Americans didn’t use to have to wonder about which thinkers to turn to. We had institutions that selected, vetted, appointed, and elevated people we relied on as authoritative voices. They had processes around them, like editorial review and fact checking at publications, to ensure they did not go off the rails. The professions had an ethical code that meant something. While this system was not without its faults, and not without errors, Americans felt confident relying on network TV anchors, writers at newspapers, college professors, pastors, doctors. It was an era of high institutional trust.

That world is gone today. The institutions that sustained it have lost public trust, not entirely without warrant. Not only are official voices not trusted, but being in a position of authority today often makes the skeptical trust you even less.

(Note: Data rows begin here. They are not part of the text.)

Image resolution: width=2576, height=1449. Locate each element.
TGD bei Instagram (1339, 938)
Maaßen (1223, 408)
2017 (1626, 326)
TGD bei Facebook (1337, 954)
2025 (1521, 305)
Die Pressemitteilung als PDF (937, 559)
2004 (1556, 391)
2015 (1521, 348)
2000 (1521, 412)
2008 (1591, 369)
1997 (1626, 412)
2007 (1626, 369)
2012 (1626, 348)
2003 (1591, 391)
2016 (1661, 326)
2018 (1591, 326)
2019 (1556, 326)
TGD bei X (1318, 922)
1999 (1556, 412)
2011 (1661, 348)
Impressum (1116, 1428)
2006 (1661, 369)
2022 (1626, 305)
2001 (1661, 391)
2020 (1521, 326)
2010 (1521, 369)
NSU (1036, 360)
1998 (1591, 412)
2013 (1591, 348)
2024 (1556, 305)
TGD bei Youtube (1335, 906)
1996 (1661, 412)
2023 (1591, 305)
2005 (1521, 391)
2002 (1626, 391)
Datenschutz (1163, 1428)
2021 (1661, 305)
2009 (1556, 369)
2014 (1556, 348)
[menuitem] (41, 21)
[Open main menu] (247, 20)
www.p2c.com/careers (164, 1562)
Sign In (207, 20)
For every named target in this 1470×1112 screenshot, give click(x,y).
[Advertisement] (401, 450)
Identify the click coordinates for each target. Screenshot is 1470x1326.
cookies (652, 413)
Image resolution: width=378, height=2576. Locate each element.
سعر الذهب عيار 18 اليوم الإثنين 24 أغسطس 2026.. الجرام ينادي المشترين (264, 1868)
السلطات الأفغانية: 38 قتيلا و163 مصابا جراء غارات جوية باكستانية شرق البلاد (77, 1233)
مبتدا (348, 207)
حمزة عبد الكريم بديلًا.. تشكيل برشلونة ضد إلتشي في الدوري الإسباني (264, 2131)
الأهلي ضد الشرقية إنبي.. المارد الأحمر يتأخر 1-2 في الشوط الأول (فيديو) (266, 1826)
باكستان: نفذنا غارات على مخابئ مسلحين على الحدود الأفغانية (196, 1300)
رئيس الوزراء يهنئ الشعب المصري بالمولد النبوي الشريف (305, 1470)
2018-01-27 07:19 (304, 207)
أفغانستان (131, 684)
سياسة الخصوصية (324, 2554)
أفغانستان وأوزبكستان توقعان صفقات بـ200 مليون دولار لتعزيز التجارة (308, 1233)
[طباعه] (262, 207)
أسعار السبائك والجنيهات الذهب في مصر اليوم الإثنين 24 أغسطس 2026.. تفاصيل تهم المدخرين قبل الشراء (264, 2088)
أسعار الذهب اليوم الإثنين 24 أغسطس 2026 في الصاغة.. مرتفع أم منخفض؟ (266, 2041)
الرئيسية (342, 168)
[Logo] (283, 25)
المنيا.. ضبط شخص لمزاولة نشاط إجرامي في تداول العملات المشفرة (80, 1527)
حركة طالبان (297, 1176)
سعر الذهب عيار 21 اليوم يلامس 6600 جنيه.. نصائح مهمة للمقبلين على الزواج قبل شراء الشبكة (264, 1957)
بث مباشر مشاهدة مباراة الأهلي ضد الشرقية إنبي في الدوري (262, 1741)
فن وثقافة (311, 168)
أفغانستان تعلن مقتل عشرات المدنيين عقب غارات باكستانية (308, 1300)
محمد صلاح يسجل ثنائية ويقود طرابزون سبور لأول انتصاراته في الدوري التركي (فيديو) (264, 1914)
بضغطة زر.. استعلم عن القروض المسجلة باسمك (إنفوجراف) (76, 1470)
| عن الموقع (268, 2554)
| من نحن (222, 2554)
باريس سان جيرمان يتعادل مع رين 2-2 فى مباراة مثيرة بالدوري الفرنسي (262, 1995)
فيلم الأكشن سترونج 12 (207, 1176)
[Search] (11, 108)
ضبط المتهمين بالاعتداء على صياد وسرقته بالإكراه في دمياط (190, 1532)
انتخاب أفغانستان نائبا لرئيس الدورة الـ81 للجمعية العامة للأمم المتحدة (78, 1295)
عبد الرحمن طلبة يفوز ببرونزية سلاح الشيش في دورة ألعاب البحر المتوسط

People today feel left to their own devices in picking the voices they should listen to. Influencers and outsider voices are now often the authorities of choice, whether that be on personal health, relationships, or media. Even when those people are part of a major legacy institution, it’s as individuals that people trust them.

In short, trust has been devolved. People no longer have a default in trust institutions; they trust and follow individuals they’ve personally selected. People don’t believe something just because it was published in their local newspaper. They believe it because they trust the individual who said it. Because there’s no longer an institutional layer of vetting and review, the choices people make on whom to trust have a big impact on how our society functions. 

This environment makes those public intellectuals who apply to themselves individually the same standards of truth, rigor, public spiritedness, etc. that we used to rely on the institutions to supply a critical resource. That’s because the individual with a following is now a structural element in our society. So it’s not just that these public intellectuals are people individual Americans or leaders can trust, but they are supplying important support columns that disappeared with the decline of institutions in America. They are particularly needed as America passes through a period of transition in which the new and renewed institutional structures we need to build are not yet in place.

I’ve noticed that I keep turning again and again to certain public intellectuals that I find particularly compelling and fit this bill: Ross Douthat, Richard Reeves, Tanner Greer, Ryan Burge, Julius Krein, and others. Or someone I don’t know as well will write an op-ed or essay that resonates with me in the same way as those people’s work. 

I’ve often wondered if there’s a set of characteristics these people share. I’ve concluded that the answer is Yes. There is a common disposition or ethos that I sense. A common set of attributes.